On October 31, 2019, the ARB held that an employee who merely “hints” that he or she intends to file a whistleblower complaint has not engaged in protected activity sufficient to invoke the whistleblower protection provision in SOX. Hoptman v. Health Net of California, ARB Case No. 2017-0052, (Oct. 31, 2019).


Complainant was a claims representative for the Company, a health maintenance organization. Complainant alleged that he discovered systemic overpayments to the Company by plan members and began working with a plan member to purportedly expose his employer’s actions. Complainant allegedly texted the plan member and asked her to fill out a HIPAA form so that he could access her personal information, explaining that he could not afford to continue with his investigation against the Company and that he would share money with her if she would help him with his case. Following Complainant’s suggestion, the plan member filed a complaint with California’s Department of Managed Health Care (DMHC) regarding her alleged overpayments.
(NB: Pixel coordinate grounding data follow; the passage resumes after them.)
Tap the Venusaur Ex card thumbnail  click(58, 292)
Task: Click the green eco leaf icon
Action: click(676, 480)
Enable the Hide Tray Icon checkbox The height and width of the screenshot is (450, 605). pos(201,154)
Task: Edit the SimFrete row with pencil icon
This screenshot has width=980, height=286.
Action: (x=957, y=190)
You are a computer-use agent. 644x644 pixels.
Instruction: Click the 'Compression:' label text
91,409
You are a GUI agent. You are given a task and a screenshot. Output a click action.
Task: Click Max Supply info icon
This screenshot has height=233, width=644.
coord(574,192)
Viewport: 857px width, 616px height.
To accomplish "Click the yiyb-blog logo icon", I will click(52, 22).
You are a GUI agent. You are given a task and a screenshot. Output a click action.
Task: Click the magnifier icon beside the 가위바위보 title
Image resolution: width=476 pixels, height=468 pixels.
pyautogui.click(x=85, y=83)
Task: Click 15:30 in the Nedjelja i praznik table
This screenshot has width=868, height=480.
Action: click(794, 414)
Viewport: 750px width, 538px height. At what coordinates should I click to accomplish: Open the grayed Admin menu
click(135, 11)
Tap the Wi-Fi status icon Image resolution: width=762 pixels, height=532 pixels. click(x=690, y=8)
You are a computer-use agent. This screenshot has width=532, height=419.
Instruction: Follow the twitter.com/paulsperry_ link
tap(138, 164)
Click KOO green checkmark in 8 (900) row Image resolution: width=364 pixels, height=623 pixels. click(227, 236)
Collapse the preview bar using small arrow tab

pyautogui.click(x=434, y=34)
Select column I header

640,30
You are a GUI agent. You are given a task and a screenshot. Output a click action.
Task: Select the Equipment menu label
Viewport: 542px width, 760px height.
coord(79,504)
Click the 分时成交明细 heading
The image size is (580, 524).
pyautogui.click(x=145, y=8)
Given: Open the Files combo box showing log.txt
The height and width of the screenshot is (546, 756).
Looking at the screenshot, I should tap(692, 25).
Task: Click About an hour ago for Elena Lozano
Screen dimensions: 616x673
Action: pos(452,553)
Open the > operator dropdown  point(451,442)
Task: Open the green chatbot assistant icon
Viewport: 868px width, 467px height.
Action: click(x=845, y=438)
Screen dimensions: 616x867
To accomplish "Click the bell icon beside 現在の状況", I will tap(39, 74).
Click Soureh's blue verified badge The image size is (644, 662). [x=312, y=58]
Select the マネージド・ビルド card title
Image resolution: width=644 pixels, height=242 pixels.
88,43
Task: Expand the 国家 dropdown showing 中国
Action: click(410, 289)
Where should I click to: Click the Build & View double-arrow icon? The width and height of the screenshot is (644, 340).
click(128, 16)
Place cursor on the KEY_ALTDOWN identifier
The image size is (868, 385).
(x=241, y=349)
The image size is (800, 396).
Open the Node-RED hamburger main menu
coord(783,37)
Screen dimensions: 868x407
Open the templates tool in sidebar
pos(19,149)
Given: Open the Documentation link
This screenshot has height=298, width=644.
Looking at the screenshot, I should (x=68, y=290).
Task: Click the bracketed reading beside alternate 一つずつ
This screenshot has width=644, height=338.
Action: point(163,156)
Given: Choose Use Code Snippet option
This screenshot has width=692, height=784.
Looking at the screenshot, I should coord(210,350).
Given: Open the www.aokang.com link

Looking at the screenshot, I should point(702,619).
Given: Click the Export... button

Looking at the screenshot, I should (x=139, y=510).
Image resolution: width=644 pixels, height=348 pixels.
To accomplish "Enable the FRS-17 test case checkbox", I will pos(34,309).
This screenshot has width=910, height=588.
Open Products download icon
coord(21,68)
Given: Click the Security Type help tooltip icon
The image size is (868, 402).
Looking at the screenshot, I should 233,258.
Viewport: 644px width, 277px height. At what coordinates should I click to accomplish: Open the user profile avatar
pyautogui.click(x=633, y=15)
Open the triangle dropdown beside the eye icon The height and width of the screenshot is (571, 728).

Later, during a meeting with a Company manager on an unrelated matter, Complainant mentioned that he had a complaint “in the works” and that the Company would get “in a lot of trouble,” though he conceded that he did not mention any fraudulent activity nor that he was considering filing a complaint with the SEC. Shortly thereafter, the plan member informed DMHC about her communications with Complainant and DMHC shared this information with the Company. The Company then terminated Complainant’s employment.

Complainant filed a SOX complaint with OSHA and after OSHA dismissed his complaint for lack of protected activity, an ALJ granted Respondent’s motion for summary judgment on the same basis. He then appealed to the ARB.


The ARB affirmed, finding that Complainant did not engage in protected activity under SOX. Complainant argued that in his communications with the plan member he had revealed that he was “about to file” a complaint, and his later conversation with a senior manager “hinted” at this assertion. However, the ARB ruled that because the communications with the plan member were “deliberately concealed” from the Company, and Complainant stated only that he was planning on filing a complaint, he had not engaged in protected activity under SOX.


This decision demonstrates that the current ARB may take a more limited approach to determining the scope of what constitutes protected activity under SOX.